(122) S100B Single Nucleotide Polymorphisms and Haplotypes Associate with Both Acute Crisis Pain and Chronic Pain in Sickle Cell Disease

Abstract

Pain in sickle cell disease (SCD) is complex and heterogeneous. In this study, we examine the influence of single nucleotide polymorphisms (SNP) in the S100B gene on acute and chronic pain variation in SCD. 136 subjects with SCD recorded their baseline, non-crisis pain experience on a digital version of the McGill Pain Questionnaire, from which we obtained composite pain index (CPI) scores as a measurement for chronic pain.
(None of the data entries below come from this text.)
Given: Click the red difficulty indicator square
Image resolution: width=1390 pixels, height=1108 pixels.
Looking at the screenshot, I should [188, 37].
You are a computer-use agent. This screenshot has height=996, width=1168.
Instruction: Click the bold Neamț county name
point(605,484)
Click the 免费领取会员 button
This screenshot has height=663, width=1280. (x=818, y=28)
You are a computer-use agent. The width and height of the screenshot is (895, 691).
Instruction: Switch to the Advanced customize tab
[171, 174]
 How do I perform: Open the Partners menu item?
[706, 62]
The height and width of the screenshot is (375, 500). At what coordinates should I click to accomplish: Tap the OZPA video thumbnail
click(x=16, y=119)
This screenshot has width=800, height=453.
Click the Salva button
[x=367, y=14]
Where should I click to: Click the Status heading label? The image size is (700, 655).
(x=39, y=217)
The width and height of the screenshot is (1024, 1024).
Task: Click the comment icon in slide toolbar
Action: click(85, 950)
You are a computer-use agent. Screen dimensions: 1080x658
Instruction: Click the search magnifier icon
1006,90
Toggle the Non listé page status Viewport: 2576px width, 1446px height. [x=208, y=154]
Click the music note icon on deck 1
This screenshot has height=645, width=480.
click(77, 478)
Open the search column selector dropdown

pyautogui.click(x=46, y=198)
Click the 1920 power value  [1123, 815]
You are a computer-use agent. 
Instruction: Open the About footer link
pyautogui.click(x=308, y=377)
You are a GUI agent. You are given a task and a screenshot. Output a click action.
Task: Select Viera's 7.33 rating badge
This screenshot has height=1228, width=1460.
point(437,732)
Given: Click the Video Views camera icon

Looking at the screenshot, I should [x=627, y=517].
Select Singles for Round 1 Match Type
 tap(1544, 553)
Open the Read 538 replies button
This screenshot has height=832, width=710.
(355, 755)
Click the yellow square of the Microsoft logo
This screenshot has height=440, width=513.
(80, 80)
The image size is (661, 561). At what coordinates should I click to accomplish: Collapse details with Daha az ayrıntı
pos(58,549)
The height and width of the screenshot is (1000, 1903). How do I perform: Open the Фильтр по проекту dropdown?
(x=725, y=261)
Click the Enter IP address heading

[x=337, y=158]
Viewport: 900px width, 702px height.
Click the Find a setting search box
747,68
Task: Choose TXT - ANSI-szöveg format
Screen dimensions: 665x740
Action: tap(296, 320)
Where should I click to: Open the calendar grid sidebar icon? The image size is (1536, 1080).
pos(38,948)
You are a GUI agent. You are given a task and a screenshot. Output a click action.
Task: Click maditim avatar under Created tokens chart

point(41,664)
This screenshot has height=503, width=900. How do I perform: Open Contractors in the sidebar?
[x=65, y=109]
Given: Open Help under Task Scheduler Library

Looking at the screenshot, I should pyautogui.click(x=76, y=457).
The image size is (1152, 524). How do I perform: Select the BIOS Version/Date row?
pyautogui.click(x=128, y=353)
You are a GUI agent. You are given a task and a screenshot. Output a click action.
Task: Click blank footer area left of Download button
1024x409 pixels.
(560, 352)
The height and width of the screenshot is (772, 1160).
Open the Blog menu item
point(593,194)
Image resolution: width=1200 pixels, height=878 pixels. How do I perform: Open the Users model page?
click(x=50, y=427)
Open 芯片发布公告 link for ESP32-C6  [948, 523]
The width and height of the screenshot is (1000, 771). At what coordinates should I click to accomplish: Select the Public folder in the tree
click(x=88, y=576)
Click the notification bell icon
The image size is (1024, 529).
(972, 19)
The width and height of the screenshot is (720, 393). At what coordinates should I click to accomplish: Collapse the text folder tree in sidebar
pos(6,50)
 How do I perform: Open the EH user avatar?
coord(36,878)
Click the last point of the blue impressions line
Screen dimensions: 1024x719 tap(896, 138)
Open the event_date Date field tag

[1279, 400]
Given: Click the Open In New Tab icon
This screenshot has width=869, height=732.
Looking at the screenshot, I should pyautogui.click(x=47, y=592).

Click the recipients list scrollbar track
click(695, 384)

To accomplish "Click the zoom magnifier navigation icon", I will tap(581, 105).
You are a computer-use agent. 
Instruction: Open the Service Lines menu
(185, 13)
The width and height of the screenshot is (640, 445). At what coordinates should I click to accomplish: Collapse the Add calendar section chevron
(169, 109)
Utilization of emergency or urgent care owing to painful crisis was recorded as a marker for acute pain. Blood/buccal swab samples were collected and genotyped using MassARRAY iPLEX platform. Multiple linear regression analyses revealed association with higher CPI scores for rs9983698 T allele (additive: B= 4.91, p= 0.014; dominant: B= 6.43, p= 0.009), rs9722 A allele (additive: B= 4.81, p= 0.005; dominant: B= 7.80, p= 0.003), and rs11911834 T allele (additive: B= 4.75, p= 0.016; dominant: B= 6.13, p= 0.011). On the other hand, the G allele of rs1051169 associated with decreased CPI (additive: B= -6.14, p= 0.001; dominant: B= -6.56, p= 0.009; recessive: B= -9.78, p= 0.005). Further, ordinal logistic regression of utilization groups showed that the G allele of rs1051169 also associated with lower utilization (additive: B= -1.02, p= 0.0003; dominant: B= -1.20, p= 0.002; recessive: B= -1.26, p= 0.015). Employing linkage disequilibrium plot, we identified two haploblocks for these 4 SNPs. In block 1 (rs9983698-rs9722), haplotypes T-A and C-G significantly associated with CPI (B= 5.63, -4.81; p= 0.007, 0.005, respectively). In block 2 (rs1051169-rs11911834), C-T and G-G haplotypes showed significant association with CPI (B= 4.52, -6.02; p= 0.024, 0.001, respectively). S100B SNPs and haplotypes were found to associate with acute and chronic pain in SCD indicating the potential role of S100B in sickle cell pain heterogeneity. Supported by grants from the NIH (R01HL124945, R01HL098141, T32DE018381) and IDPH.